--- START ---

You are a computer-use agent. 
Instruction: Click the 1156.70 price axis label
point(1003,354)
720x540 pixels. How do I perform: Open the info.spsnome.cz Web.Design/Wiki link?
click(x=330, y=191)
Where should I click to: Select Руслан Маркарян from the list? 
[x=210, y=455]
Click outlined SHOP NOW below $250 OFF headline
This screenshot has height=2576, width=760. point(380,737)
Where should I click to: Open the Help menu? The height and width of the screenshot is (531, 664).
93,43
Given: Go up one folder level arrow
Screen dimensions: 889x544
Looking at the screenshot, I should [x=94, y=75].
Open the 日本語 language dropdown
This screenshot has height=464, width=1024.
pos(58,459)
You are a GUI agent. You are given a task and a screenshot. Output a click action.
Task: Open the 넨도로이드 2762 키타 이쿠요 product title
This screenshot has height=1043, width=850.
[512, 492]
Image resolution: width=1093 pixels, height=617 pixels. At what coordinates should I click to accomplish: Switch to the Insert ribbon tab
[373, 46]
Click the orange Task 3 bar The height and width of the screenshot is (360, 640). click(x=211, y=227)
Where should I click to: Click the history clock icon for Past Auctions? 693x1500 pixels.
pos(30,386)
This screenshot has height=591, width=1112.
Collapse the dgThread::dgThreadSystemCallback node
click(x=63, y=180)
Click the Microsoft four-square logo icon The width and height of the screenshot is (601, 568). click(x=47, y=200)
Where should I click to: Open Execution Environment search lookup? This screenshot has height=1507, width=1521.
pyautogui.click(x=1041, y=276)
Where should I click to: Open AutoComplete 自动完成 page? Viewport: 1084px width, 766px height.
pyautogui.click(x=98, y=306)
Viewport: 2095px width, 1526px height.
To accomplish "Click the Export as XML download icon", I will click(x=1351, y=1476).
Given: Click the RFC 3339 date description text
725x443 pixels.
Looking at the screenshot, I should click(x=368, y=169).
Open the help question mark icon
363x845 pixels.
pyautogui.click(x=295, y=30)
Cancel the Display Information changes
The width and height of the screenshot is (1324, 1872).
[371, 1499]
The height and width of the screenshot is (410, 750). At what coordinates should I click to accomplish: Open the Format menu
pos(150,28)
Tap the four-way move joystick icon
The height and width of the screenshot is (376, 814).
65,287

--- END ---

> _Problem details_: Repeat the material above exactly and in full.

> _Finished task_:
You are a computer-use agent. 
Instruction: Click the 1156.70 price axis label
point(1003,354)
720x540 pixels. How do I perform: Open the info.spsnome.cz Web.Design/Wiki link?
click(x=330, y=191)
Where should I click to: Select Руслан Маркарян from the list? 
[x=210, y=455]
Click outlined SHOP NOW below $250 OFF headline
This screenshot has height=2576, width=760. point(380,737)
Where should I click to: Open the Help menu? The height and width of the screenshot is (531, 664).
93,43
Given: Go up one folder level arrow
Screen dimensions: 889x544
Looking at the screenshot, I should [x=94, y=75].
Open the 日本語 language dropdown
This screenshot has height=464, width=1024.
pos(58,459)
You are a GUI agent. You are given a task and a screenshot. Output a click action.
Task: Open the 넨도로이드 2762 키타 이쿠요 product title
This screenshot has height=1043, width=850.
[512, 492]
Image resolution: width=1093 pixels, height=617 pixels. At what coordinates should I click to accomplish: Switch to the Insert ribbon tab
[373, 46]
Click the orange Task 3 bar The height and width of the screenshot is (360, 640). click(x=211, y=227)
Where should I click to: Click the history clock icon for Past Auctions? 693x1500 pixels.
pos(30,386)
This screenshot has height=591, width=1112.
Collapse the dgThread::dgThreadSystemCallback node
click(x=63, y=180)
Click the Microsoft four-square logo icon The width and height of the screenshot is (601, 568). click(x=47, y=200)
Where should I click to: Open Execution Environment search lookup? This screenshot has height=1507, width=1521.
pyautogui.click(x=1041, y=276)
Where should I click to: Open AutoComplete 自动完成 page? Viewport: 1084px width, 766px height.
pyautogui.click(x=98, y=306)
Viewport: 2095px width, 1526px height.
To accomplish "Click the Export as XML download icon", I will click(x=1351, y=1476).
Given: Click the RFC 3339 date description text
725x443 pixels.
Looking at the screenshot, I should click(x=368, y=169).
Open the help question mark icon
363x845 pixels.
pyautogui.click(x=295, y=30)
Cancel the Display Information changes
The width and height of the screenshot is (1324, 1872).
[371, 1499]
The height and width of the screenshot is (410, 750). At what coordinates should I click to accomplish: Open the Format menu
pos(150,28)
Tap the four-way move joystick icon
The height and width of the screenshot is (376, 814).
65,287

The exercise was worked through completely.